Enunciado del ejercicio >>
Copia de forma literal y completa el texto sobre las funciones del auxiliar de farmacia.

Texto proporcionado >>
Descripción
El auxiliar de farmacia desempeña un papel fundamental en el funcionamiento diario de una farmacia comunitaria, proporcionando un apoyo esencial al farmacéutico titular y garantizando un servicio de calidad a los pacientes y clientes. Sus responsabilidades abarcan desde la atención directa al público hasta la gestión logística interna del establecimiento, siendo un nexo clave entre el profesional sanitario y la comunidad. Este rol requiere una combinación de habilidades de comunicación, organización y conocimiento básico de los productos y servicios farmacéuticos, siempre actuando bajo la supervisión del farmacéutico responsable.El día a día implica una interacción constante con el público, atendiendo consultas, gestionando la dispensación de medicamentos bajo prescripción y asesorando sobre productos de parafarmacia, cosmética y dermofarmacia. Además, el auxiliar participa activamente en las campañas de promoción de la salud que la farmacia pueda organizar, contribuyendo a su difusión y desarrollo. El objetivo último es mantener un entorno de trabajo ordenado, eficiente y centrado en el bienestar del paciente, cumpliendo en todo momento con la normativa sanitaria y de protección de datos vigente.
La labor también incluye tareas de back-office críticas para la viabilidad del negocio, como la recepción y verificación de pedidos de medicamentos y otros productos, su almacenamiento correcto según normativa, y la reposición sistemática en las estanterías y expositores. Se realiza un control meticuloso del stock y de las fechas de caducidad para evitar desabastecimientos y garantizar la seguridad de los productos dispensados. La organización del almacén y la preparación de pedidos o encargos especiales completan un perfil multifuncional y dinámico, esencial para el buen funcionamiento de un servicio sanitario de proximidad.

Datos proporcionados >>
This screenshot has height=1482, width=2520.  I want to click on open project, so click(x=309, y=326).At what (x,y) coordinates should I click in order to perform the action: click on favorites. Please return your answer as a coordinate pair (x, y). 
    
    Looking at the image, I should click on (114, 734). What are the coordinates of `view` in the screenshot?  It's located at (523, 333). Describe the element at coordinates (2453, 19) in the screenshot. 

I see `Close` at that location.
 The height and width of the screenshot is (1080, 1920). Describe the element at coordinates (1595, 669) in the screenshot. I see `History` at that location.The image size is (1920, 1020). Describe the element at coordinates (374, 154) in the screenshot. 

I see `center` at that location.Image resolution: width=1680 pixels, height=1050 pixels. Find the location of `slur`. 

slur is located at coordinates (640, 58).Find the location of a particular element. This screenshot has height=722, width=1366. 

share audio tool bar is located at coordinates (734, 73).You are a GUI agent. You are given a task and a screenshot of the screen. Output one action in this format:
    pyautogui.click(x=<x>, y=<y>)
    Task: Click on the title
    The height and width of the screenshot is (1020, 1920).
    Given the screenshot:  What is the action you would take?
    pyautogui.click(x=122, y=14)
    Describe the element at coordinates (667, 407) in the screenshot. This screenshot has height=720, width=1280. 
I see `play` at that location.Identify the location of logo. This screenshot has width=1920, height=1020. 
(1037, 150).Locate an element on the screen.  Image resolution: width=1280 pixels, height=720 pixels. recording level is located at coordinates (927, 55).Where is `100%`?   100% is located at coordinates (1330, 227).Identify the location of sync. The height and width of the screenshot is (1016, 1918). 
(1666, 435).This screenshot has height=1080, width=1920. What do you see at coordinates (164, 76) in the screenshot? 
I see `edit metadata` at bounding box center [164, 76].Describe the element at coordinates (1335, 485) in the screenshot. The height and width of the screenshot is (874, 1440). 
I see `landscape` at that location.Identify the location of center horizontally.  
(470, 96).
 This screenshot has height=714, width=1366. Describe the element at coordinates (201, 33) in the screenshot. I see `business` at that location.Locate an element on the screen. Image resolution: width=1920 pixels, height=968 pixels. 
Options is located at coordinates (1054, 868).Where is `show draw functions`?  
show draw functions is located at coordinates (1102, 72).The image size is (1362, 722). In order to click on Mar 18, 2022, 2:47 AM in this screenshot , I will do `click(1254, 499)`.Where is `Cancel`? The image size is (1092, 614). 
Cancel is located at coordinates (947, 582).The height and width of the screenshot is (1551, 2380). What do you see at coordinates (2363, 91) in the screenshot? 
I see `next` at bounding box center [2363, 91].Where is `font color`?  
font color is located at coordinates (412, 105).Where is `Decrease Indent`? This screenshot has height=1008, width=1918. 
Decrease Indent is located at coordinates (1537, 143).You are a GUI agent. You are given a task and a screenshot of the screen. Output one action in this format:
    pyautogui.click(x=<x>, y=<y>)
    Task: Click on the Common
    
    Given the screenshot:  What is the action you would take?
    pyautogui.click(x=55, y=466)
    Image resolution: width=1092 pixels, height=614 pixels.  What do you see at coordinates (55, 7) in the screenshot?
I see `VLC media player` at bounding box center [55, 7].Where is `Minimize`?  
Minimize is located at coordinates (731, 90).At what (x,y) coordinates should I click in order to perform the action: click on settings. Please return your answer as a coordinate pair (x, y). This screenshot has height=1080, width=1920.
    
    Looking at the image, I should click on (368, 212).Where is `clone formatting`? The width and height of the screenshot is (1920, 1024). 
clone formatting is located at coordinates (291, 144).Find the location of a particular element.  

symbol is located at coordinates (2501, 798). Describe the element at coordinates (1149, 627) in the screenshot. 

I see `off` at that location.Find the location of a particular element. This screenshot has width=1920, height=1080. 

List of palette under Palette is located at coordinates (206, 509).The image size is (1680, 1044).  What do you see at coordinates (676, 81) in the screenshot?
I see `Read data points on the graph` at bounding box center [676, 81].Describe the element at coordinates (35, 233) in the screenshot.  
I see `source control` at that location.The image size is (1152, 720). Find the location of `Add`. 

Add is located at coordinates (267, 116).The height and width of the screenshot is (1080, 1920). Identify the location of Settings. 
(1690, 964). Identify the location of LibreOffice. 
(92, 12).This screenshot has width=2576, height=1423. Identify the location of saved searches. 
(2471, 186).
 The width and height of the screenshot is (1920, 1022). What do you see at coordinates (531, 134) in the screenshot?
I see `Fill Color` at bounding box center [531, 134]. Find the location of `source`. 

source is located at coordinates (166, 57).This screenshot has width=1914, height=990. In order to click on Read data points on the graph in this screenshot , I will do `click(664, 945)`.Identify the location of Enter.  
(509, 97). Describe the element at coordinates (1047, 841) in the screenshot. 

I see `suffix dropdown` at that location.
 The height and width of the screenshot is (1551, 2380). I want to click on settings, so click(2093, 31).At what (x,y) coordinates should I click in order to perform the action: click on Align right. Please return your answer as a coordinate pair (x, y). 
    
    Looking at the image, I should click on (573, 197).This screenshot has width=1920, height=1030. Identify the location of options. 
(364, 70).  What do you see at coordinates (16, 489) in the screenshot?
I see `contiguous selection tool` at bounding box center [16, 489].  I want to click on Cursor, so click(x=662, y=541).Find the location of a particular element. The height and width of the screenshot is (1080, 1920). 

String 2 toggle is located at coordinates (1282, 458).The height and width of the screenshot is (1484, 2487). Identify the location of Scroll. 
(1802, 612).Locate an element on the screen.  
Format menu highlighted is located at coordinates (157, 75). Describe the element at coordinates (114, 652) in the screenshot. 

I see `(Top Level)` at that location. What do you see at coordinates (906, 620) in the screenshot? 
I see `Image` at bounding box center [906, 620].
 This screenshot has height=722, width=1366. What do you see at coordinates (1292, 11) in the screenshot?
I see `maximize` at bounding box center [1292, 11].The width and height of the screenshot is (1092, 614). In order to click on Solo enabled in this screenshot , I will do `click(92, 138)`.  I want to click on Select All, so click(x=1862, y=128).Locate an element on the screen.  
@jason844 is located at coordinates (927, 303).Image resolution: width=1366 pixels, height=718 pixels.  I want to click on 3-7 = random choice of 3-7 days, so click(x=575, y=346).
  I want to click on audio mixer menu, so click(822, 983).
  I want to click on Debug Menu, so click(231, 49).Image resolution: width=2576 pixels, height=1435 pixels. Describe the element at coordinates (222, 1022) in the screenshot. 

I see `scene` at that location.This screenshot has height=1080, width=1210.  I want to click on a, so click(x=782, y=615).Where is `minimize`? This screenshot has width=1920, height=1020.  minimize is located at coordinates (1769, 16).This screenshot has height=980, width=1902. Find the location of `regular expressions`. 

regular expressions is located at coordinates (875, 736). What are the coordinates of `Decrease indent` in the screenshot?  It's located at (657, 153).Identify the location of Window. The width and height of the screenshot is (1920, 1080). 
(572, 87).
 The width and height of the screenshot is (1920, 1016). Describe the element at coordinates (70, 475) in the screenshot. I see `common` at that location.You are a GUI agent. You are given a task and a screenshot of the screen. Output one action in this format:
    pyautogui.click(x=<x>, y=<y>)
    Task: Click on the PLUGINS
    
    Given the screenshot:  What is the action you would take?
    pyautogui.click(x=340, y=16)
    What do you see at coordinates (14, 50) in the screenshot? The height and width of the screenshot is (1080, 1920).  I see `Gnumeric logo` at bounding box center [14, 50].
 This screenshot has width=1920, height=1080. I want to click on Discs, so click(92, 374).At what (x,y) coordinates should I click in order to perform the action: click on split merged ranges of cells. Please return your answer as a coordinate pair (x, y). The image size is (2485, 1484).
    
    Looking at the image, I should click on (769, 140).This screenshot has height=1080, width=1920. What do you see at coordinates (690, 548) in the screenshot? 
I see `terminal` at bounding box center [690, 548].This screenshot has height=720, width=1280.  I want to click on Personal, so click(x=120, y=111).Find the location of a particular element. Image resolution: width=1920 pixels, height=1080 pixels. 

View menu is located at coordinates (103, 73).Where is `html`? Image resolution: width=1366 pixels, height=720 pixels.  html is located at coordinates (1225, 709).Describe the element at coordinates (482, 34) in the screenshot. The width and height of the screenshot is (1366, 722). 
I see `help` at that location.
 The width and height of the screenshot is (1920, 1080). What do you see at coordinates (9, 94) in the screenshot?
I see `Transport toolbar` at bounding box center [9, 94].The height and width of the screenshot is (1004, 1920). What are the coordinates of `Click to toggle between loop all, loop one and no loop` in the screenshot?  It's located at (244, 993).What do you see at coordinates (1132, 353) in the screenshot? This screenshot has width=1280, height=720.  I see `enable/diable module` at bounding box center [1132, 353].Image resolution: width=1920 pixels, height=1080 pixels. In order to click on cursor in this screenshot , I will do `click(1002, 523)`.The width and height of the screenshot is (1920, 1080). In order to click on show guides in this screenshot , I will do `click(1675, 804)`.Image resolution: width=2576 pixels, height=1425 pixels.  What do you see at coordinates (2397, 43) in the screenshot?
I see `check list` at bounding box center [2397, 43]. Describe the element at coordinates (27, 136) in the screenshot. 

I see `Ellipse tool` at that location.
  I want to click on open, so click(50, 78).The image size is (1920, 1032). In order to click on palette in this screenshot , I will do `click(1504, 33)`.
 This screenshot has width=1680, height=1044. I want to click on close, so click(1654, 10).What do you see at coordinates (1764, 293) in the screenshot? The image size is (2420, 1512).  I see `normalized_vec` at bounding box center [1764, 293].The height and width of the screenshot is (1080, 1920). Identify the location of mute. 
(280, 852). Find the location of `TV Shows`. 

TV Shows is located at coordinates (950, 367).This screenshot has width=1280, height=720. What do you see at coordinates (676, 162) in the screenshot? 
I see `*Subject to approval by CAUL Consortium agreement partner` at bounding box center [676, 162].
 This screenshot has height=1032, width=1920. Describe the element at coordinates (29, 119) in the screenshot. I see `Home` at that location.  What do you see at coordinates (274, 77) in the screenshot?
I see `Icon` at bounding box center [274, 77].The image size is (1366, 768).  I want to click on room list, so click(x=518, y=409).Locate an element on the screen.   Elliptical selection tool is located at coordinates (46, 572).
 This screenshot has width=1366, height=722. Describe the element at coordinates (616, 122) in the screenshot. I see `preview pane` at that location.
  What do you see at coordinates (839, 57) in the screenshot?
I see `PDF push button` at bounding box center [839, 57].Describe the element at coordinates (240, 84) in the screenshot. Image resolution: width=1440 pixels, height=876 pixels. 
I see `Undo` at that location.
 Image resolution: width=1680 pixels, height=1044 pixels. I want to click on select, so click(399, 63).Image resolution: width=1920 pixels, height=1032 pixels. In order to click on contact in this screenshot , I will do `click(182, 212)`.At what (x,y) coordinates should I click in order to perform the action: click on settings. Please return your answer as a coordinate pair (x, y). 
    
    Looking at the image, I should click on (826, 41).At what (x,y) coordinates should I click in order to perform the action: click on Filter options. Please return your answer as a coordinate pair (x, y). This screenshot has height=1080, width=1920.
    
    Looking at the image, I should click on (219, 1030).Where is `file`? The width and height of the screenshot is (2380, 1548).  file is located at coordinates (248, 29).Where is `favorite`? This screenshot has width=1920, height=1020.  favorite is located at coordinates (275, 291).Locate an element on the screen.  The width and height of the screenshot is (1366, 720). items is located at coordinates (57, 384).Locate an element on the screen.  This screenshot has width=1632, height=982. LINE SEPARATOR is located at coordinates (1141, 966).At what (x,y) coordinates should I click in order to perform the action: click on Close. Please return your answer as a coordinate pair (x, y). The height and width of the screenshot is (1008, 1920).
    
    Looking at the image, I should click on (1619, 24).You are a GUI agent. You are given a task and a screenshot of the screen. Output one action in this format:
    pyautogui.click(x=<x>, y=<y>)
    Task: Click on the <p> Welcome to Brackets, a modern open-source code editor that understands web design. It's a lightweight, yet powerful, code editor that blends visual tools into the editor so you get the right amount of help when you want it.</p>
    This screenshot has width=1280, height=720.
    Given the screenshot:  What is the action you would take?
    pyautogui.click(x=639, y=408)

Respuesta del ejercicio >>
Descripción
El auxiliar de farmacia desempeña un papel fundamental en el funcionamiento diario de una farmacia comunitaria, proporcionando un apoyo esencial al farmacéutico titular y garantizando un servicio de calidad a los pacientes y clientes. Sus responsabilidades abarcan desde la atención directa al público hasta la gestión logística interna del establecimiento, siendo un nexo clave entre el profesional sanitario y la comunidad. Este rol requiere una combinación de habilidades de comunicación, organización y conocimiento básico de los productos y servicios farmacéuticos, siempre actuando bajo la supervisión del farmacéutico responsable.El día a día implica una interacción constante con el público, atendiendo consultas, gestionando la dispensación de medicamentos bajo prescripción y asesorando sobre productos de parafarmacia, cosmética y dermofarmacia. Además, el auxiliar participa activamente en las campañas de promoción de la salud que la farmacia pueda organizar, contribuyendo a su difusión y desarrollo. El objetivo último es mantener un entorno de trabajo ordenado, eficiente y centrado en el bienestar del paciente, cumpliendo en todo momento con la normativa sanitaria y de protección de datos vigente.
La labor también incluye tareas de back-office críticas para la viabilidad del negocio, como la recepción y verificación de pedidos de medicamentos y otros productos, su almacenamiento correcto según normativa, y la reposición sistemática en las estanterías y expositores. Se realiza un control meticuloso del stock y de las fechas de caducidad para evitar desabastecimientos y garantizar la seguridad de los productos dispensados. La organización del almacén y la preparación de pedidos o encargos especiales completan un perfil multifuncional y dinámico, esencial para el buen funcionamiento de un servicio sanitario de proximidad.